I have heard drugs blamed and television - that universal scapegoat. I have heard elaborate theories about the decline of the family, of religion, and of authority, as well as other sociological theories. But nobody blames student employment.
But such employment is a major cause of educational decline.
When I was in high school in the 1950s, students seldom held jobs. Some of us baby-sat, shoveled snow, mowed lawns, and delivered papers, and some of us got jobs in department stores around Christmas. But most of us had no regular source of income other than the generosity of our parents.
The only kids who worked regularly were poor. They worked to help their families. If I remember correctly, only about five people in my class of 170 held jobs. That was in a working-class town.
In contrast, in 1986, my daughter was one of the few students among juniors and seniors who didn't work. According to Bureau of Labor statistics, more than 40 percent of high school students were working in 1980, but sociologists Ellen Greenberger and Laurence Steinberg in "When Teenagers Work" came up with estimates of more than 70 percent working in 1986, though I suspect that the figure may be even higher now.
My daughter, however, did not work; her parents wouldn't let her. Interestingly, some of the students in her class implied that she had an unfair advantage over them in the classroom. They were probably right, for while she was home studying, they were pushing burgers, waiting on tables, or selling dresses 20 hours a week. Working students have little time for homework.
By the standards of my day, her classmates did not "have to" work. Yet many were working 20 to 30 hours a week.
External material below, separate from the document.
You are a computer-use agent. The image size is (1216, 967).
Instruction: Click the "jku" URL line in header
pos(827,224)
Why?
They worked so that they could spend $60 to $100 a week on designer jeans, rock concerts, stereo and video systems, and, of course, cars. They were living lives of luxury, buying items on which their parents refused to throw hard-earned money away.
Yet, according to Ms. Greenberger and Mr. Steinberg, only about a quarter of these students saved money for college or other long-term goals.
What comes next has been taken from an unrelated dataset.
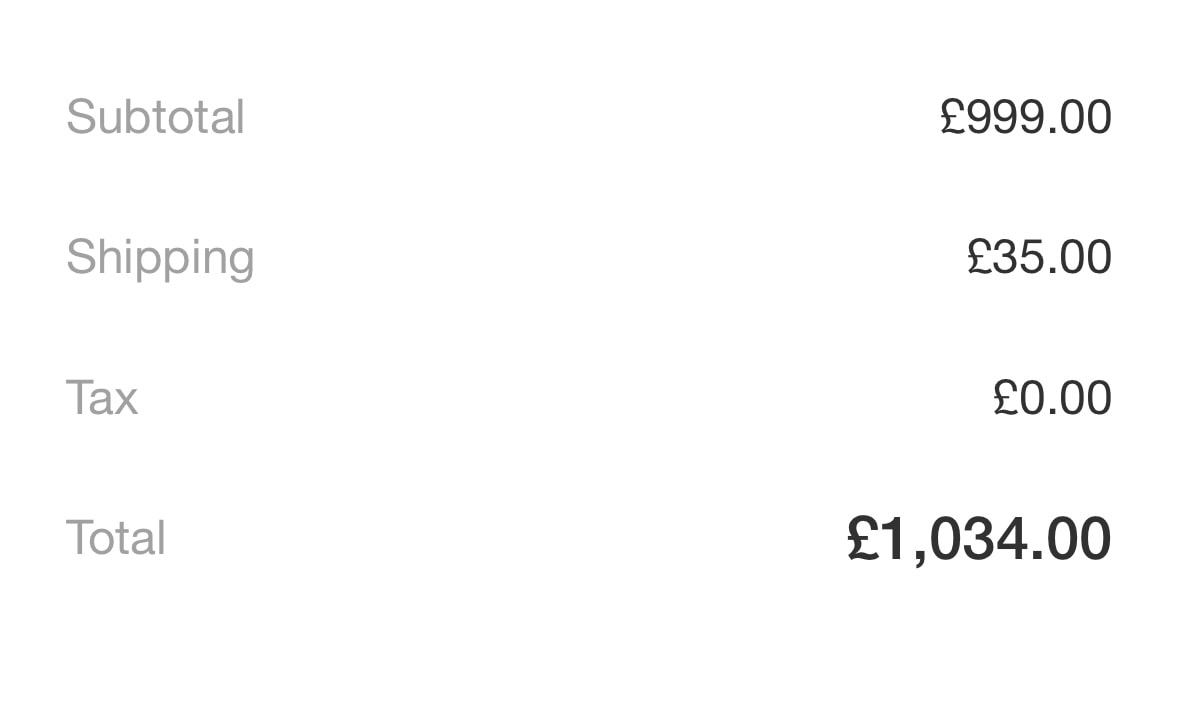Click the pound sign before 35.00
This screenshot has width=1179, height=704.
pos(979,257)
I know that students who work all evening aren't ready for studying when they get home from work. Moreover, because they work hard and have ready cash, they feel they deserve to have fun - instead of spending their free time studying.
Thus, by the time they get to college, most students look upon studies as a spare-time activity.
Clearly, individual students will pay the price for lack of adequate time studying, but the problem extends to schools and colleges that are finding it difficult to demand quantity or quality of work from students.
And perhaps our economy will continue to decline as full-time students from Japan and Europe continue to outperform our part-time students.